The confluence of what looks to be a closely-fought presidential election and a tight contest for control of the United States Senate, for the first time in a generation, appears to be coalescing on a few critical states — so much so that the outcome of one appears to be inexorably intertwined with the other.
Barring a political wave that has yet to materialize, the battle for the White House and the battle for the Senate will center on the same small handful of states. Not since Ronald Reagan’s election in 1980 has control of the Senate flipped in the same year as control of the White House. Now, the electoral history of the last three presidential election cycles strongly suggests that control of the Senate lies with the candidate who wins the White House.

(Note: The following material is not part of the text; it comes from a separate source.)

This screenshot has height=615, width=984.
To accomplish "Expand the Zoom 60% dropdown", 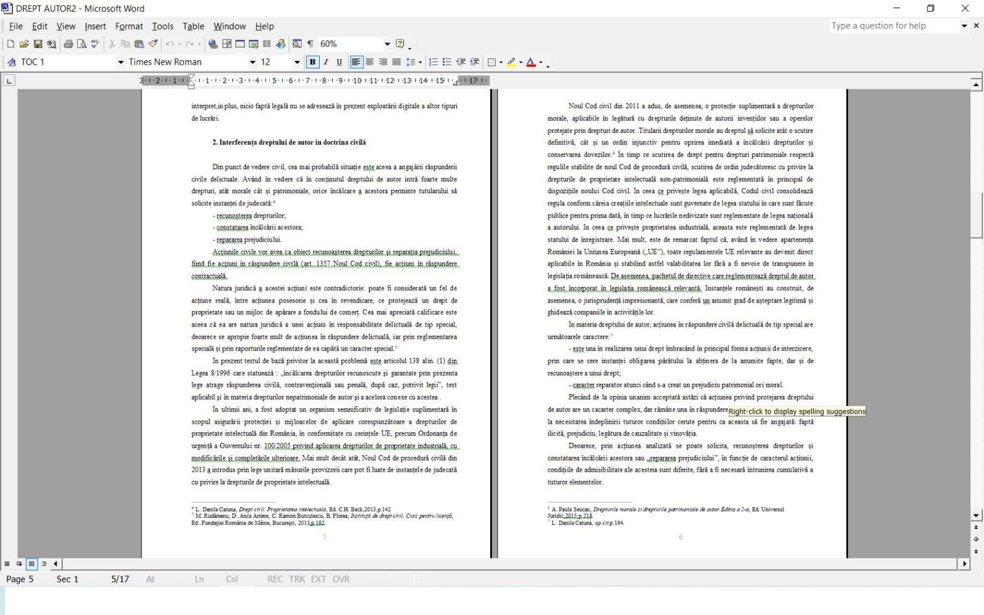I will [x=387, y=44].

Spun either way, the history can work in favor of those convinced Republicans will hold their Senate majority, or those who think Democrats are poised to reclaim control. But in an era of increasingly partisan, polarized electorates, especially in presidential election years, both sides will fight over a dwindling number of voters willing to split their tickets between one party’s presidential contender and the other’s Senate candidate.
The historical track record is stark: In states that are contested both at the presidential and Senate level, the party that wins electoral votes almost always wins Senate seats, too. In presidential swing states where Senate races were decided by fewer than 10 percentage points over the last twelve years, the Senate candidate representing the party that loses the presidential contest has won just twice — once in 2004, when Democrat Ken Salazar won in Colorado, and once in 2012, when Republican Dean Heller won in Nevada.
In fact, in nine swing states with competitive Senate elections over that period — Nevada, Ohio, Pennsylvania, Virginia and Wisconsin in 2012; New Hampshire and North Carolina in 2008; and Florida and Colorado in 2004 — the average difference in performance between a party’s presidential candidate and its Senate candidate is a minuscule 0.8 percentage points.
Next year, five Republicans will seek re-election in swing states President Obama won twice. Of those six — Sens. Rob Portman (R-Ohio), Pat Toomey (R-Pa.), Kelly Ayotte (R-N.H.), Ron Johnson (R-Wis.) and Chuck Grassley (R-Iowa) — only Grassley is a shoo-in for another term. A sixth incumbent, Sen. Mark Kirk (R-Ill.), faces what even committed Republicans admit is an uphill climb. And seventh Republican-held seat in a swing state, in Florida, is open after Sen. Marco Rubio (R-Fla.) opted to run for president.
Republicans hoping to recapture Democratic-held seats have two such opportunities, both in swing states: Nevada, where Senate Minority Leader Harry Reid (D) is retiring, and Colorado, where Sen. Michael Bennet (D) is seeking re-election.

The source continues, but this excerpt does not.